— The task —
I need all the entries repeated exactly as written.

*** Available data Section Begins ***

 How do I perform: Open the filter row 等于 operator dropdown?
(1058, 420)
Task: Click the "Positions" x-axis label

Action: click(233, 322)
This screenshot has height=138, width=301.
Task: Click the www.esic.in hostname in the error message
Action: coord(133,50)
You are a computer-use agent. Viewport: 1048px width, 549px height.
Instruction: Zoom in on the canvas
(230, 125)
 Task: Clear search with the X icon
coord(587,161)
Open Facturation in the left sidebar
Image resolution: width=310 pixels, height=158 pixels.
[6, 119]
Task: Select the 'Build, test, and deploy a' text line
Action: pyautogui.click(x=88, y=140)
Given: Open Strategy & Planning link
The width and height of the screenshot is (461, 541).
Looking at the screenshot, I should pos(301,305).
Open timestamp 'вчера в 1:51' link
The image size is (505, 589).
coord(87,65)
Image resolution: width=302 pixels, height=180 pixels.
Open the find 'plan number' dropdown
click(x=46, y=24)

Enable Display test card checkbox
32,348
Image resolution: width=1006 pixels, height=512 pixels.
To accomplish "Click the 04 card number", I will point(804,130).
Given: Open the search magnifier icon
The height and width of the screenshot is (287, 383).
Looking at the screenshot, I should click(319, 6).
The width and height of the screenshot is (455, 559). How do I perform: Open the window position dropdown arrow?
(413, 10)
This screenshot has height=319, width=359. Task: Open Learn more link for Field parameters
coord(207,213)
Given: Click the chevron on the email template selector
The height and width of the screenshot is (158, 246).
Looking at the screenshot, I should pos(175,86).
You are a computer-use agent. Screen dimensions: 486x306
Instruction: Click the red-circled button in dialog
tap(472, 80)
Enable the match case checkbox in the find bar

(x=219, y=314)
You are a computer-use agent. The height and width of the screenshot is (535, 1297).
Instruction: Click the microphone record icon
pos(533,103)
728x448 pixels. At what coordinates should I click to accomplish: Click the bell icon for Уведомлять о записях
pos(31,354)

*** Available data Section Ends ***

— Exercise output —
 How do I perform: Open the filter row 等于 operator dropdown?
(1058, 420)
Task: Click the "Positions" x-axis label

Action: click(233, 322)
This screenshot has height=138, width=301.
Task: Click the www.esic.in hostname in the error message
Action: coord(133,50)
You are a computer-use agent. Viewport: 1048px width, 549px height.
Instruction: Zoom in on the canvas
(230, 125)
 Task: Clear search with the X icon
coord(587,161)
Open Facturation in the left sidebar
Image resolution: width=310 pixels, height=158 pixels.
[6, 119]
Task: Select the 'Build, test, and deploy a' text line
Action: pyautogui.click(x=88, y=140)
Given: Open Strategy & Planning link
The width and height of the screenshot is (461, 541).
Looking at the screenshot, I should pos(301,305).
Open timestamp 'вчера в 1:51' link
The image size is (505, 589).
coord(87,65)
Image resolution: width=302 pixels, height=180 pixels.
Open the find 'plan number' dropdown
click(x=46, y=24)

Enable Display test card checkbox
32,348
Image resolution: width=1006 pixels, height=512 pixels.
To accomplish "Click the 04 card number", I will point(804,130).
Given: Open the search magnifier icon
The height and width of the screenshot is (287, 383).
Looking at the screenshot, I should click(319, 6).
The width and height of the screenshot is (455, 559). How do I perform: Open the window position dropdown arrow?
(413, 10)
This screenshot has height=319, width=359. Task: Open Learn more link for Field parameters
coord(207,213)
Given: Click the chevron on the email template selector
The height and width of the screenshot is (158, 246).
Looking at the screenshot, I should pos(175,86).
You are a computer-use agent. Screen dimensions: 486x306
Instruction: Click the red-circled button in dialog
tap(472, 80)
Enable the match case checkbox in the find bar

(x=219, y=314)
You are a computer-use agent. The height and width of the screenshot is (535, 1297).
Instruction: Click the microphone record icon
pos(533,103)
728x448 pixels. At what coordinates should I click to accomplish: Click the bell icon for Уведомлять о записях
pos(31,354)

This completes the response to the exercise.